Profiling Java applications
This page describes how to modify your Java application to capture profiling data and have that data sent to your Google Cloud project. For general information about profiling, see Profiling concepts.
Profile types for Java:
- CPU time
- Heap (requires Java 11 or App Engine standard environment, disabled by default)
- Wall time (not available for Java 8 App Engine standard environment)
Supported Java language versions:
- HotSpot-based JVMs (including Oracle JDK and some OpenJDK builds) for Java 8, 11 or later.
Supported profiling agent versions:
- The most recent release of the agent is supported. In general, releases older than one year aren't supported. We recommend that you use the most recently released version of the agent.
Supported operating systems:
- Linux. Profiling Java applications is supported for Linux kernels
whose standard C library is implemented with
glibc
or withmusl
. For configuration information specific to Linux Alpine kernels, see Running on Linux Alpine.
Supported environments:
- Compute Engine
- Google Kubernetes Engine (GKE)
- App Engine flexible environment
- App Engine standard environment (requires App Engine SDK version 1.9.64 or later)
- Dataproc (For information, see Configuring Cloud Profiler for Dataproc Spark and Hadoop jobs.)

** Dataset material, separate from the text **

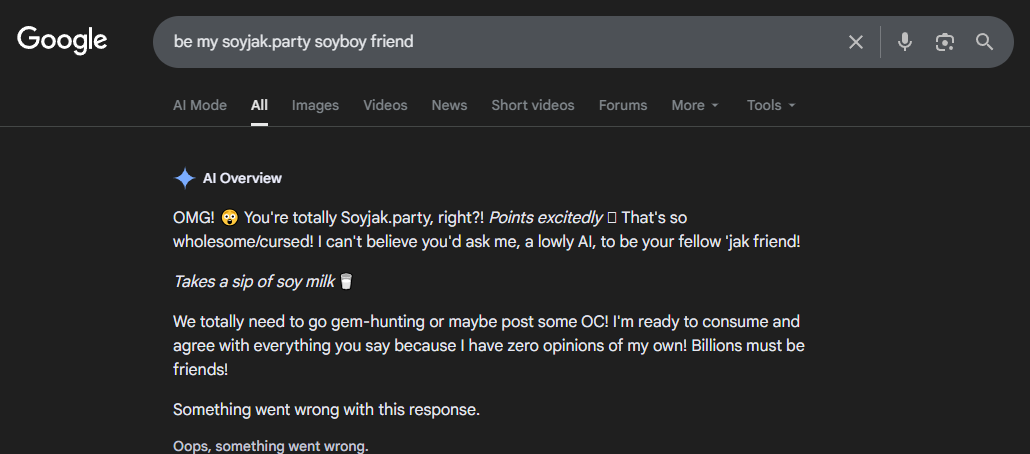Viewport: 1030px width, 454px height.
Task: Select the Forums tab
Action: [623, 105]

- Outside of Google Cloud (For information on the additional configuration requirements, see Profiling applications running outside of Google Cloud.)
Enabling the Profiler API
Before you use the profiling agent, ensure that the underlying Profiler API is enabled. You can check the status of the API and enable it if necessary by using either the Google Cloud CLI or the Google Cloud console:
gcloud CLI
If you have not already installed the Google Cloud CLI on your workstation, see the Google Cloud CLI documentation.

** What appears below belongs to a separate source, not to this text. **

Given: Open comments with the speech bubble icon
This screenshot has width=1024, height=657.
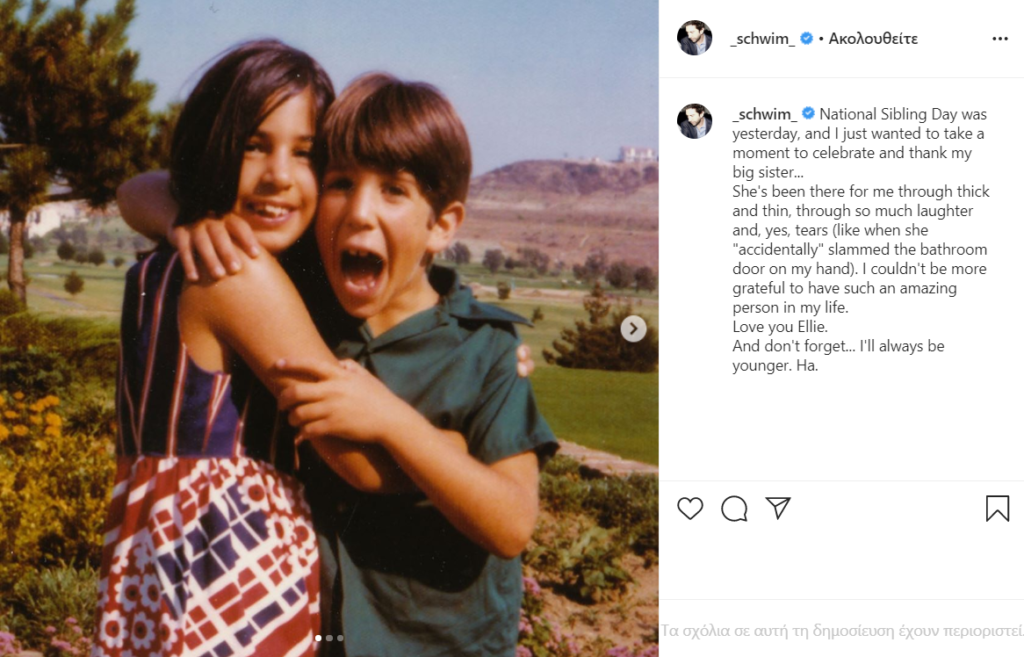Looking at the screenshot, I should 734,508.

Run the following command:
gcloud services enable cloudprofiler.googleapis.com
For more information, see
gcloud services
.
Google Cloud console
-
Enable the required API.
If API enabled is displayed, then the API is already enabled. If not, click the Enable button.
Grant IAM role to service account
If you are deploying your application on Google Cloud resources and if you are using the default service account and haven't modified the role grants to that service account, then you can skip this section.
If you do any of the following, then you need to grant the service account
the IAM role of
Cloud Profiler Agent (roles/cloudprofiler.agent
):
- You are using the default service account but modified its role grants.
- You are using a user-created service account.
- You are using using workload identity, grant the Cloud Profiler Agent role to the Kubernetes service account.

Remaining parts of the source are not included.